──────── Supplied text ────────

Grandpa was dead. I gathered the only person he could stand toward the end was my father, and vice versa. Daddy was good with him, gave him a shave every morning. His father had died some 20 years prior and I guess he thought a crazy old man was better than none. Old Hughie wasn’t suited to his fate. A skilled cabinetmaker, he remembered dancers and teachers among the Deenys in Donegal. His father had a fishing boat on the North Sea. He had three sons and the youngest was disabled. Hugh’s mother died young and his father remarried quickly. The stepmother didn’t like Hugh, the middle child, so at about 12 years of age Hugh walked away, came to America, to build his life. He was a pretty good dairy farmer, but not good enough against the Farm Depression of the late 20’s and 30’s. Nevertheless, he sent his brilliant children to college, Radcliffe and such.

Somehow, Grandma Deeny accepted all things in life. She loved her children, did what she could, and left the rest to Providence. Daddy said she was the only good Catholic he knew (he loved to exaggerate) and drove her to Mass every Sunday. I watched her, com-fortably stooped in a straight chair, wearing an old cotton dress, shelling peas. The soft wind just lifted her wisps of hair. She split the pods, gave me that melancholy smile, and said nothing. I said nothing, too. A child respects a reverie sometimes, I’ve discovered.

────────

:: Jobs ::
A. In the family memoir, at about what age did Hugh walk away from home?
B. Continue the family memoir from the point where it stops.

──────── Stored data ────────

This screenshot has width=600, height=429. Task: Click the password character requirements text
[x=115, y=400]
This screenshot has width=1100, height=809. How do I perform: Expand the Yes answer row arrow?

────────

:: Response list ::
A. At about 12 years of age.

B.
Swiped peas are the sweetest, warm as the day as they rolled off her thumb and dropped in the kettle at her feet. I don’t think she minded, though they were to be cooked for supper and many people were entitled. They were mine after all. My mother and father had planted and picked them and so on, and on and on spun my simple universe.

What was she thinking? Did I remind her of herself as a girl of three and make her long for her most green home? Did she wonder where the hungry tow-headed elf with her eyes would find her strength in adversity? Was she recalling her life in the light of the Immortality of the Soul and the Forgiveness of Sins? I don’t know. She was lost to me in the secret ecstasy of woman’s work so rhythmic and expert the mind is free to exult or pine, the eye to be caught by a butterfly. And she stays with me that way.

My cousin said the other day I was too young to remember her. He’s forgotten how vivid life can be to a young child, how a vision, a feeling of love can endure for a lifetime, like a song I can hear, that I silently sing.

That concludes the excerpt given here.